October 2024
Harvard GSD seminar on Agonistic Assemblies

The Harvard Graduate School of Design (GSD) announces its fall 2024 schedule of public programs and exhibitions, many of which offer interdisciplinary perspectives on conflict, power, and design as a means of communication.
On October 8, Markus Miessen will run a seminar on his most recent book Agonistic Assemblies, On the Spatial Politics of Horizontality.
In the series of events Democracy and Urban Form (October 9–10), Michael Sandel, Richard Sennett, Diane Davis, Claire Zimmerman, and Markus Miessen discuss how the design of our cities can empower citizens and facilitate modes of discourse essential to democratic societies.
Democracy and Urban Form
Richard Sennett, Diane Davis, Claire Zimmerman, Markus Miessen, and Guests
Panel Discussion
October 10, 12:30pm
All events are taking place at Harvard University Graduate School of Design
48 Quincy St
Cambridge, MA 02138
USA
For more information: www.gsd.harvard.edu

"Democracy and Urban Form" by Richard Sennett:
“Never have the potential political consequences of architecture been greater, and never has the political sensibility of architecture been less.”
This was the state of the discipline that social theorist and urban thinker Richard Sennett declared when he addressed an audience at the Harvard University Graduate School of Design in 1981. Over a series of six lectures, Sennett presented social discourse as the foundation of democracy, and posited that our cities are uniquely positioned to either empower or constrict this discourse—and that the difference could lie in architecture and urban design.
Now, over forty years later, as political polarization persists and its consequences arise in both new and familiar ways, Democracy and Urban Form revisits questions that remain relevant: If discourse is the foundation of democracy, how can the design of our cities empower and enable it?
"Agonistic Assemblies, On the Spatial Politics of Horizontality" by Markus Miessen:
This anthology presents work on cultures of assembly. It stresses the relevance of small-scale and decentralized spatial formats of local knowledge production to community building and embedded political decision-making in the context of the socio-ecological transition. It reinforces the role of both individual and collective action while proposing distributed assembly and proximity as core attributes in the production of the contemporary and future city. It calls for a revised form of spatial politics.
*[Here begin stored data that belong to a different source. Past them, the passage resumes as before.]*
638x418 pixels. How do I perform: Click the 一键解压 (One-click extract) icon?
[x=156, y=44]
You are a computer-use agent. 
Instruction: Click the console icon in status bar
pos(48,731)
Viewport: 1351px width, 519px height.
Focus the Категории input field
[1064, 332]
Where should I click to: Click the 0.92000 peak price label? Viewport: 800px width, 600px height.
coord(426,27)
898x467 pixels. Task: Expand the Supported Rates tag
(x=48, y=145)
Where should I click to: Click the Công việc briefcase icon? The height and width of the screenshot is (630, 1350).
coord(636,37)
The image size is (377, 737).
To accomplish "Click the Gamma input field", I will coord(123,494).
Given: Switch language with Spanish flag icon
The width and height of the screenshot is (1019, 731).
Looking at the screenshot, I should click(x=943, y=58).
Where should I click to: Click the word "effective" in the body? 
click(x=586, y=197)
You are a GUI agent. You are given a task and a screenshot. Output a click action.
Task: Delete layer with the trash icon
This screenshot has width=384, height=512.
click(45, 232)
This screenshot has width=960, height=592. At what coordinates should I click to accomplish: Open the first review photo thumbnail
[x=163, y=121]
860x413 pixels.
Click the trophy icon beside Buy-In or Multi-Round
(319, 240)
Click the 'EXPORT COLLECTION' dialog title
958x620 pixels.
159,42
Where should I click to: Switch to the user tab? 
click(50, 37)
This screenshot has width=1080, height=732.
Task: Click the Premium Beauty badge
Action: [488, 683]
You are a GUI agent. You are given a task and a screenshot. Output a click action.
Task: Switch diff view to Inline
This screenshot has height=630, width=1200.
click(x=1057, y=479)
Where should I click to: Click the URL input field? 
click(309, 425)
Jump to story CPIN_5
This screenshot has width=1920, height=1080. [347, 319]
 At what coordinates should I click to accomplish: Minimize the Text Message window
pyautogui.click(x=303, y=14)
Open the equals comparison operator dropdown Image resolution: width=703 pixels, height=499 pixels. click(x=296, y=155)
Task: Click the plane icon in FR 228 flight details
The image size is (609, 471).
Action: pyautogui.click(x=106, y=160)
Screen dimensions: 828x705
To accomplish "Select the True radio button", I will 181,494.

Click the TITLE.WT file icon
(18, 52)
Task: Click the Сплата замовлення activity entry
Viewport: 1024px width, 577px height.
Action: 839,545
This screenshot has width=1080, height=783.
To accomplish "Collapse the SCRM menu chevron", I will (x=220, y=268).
Miessen’s ongoing research trajectory Cultures of Assembly was initially kicked off during a Harvard GSD fellowship in collaboration with Joseph Grima, in which the two architects investigated the sociopolitical dimension of (urban) spatial design. Observing the Kuwaiti cultural and social landscape with a specific interest in the politico-spatial phenomenon of Diwaniya, this distributed urban form of para-institutional assembly established a starting point for a long-term body of research.
Agonistic Assemblies asks: how can spaces—both physical and virtual—be envisaged to create publics? How is collectivity and society being generated spatially and in terms of policy? How do we “practice” society as a bodily, spatial form, and how does this practice contribute to spatial justice? Are there specific spatial settings that can intensify these practices? What kind of spatial design can we imagine as platforms for change?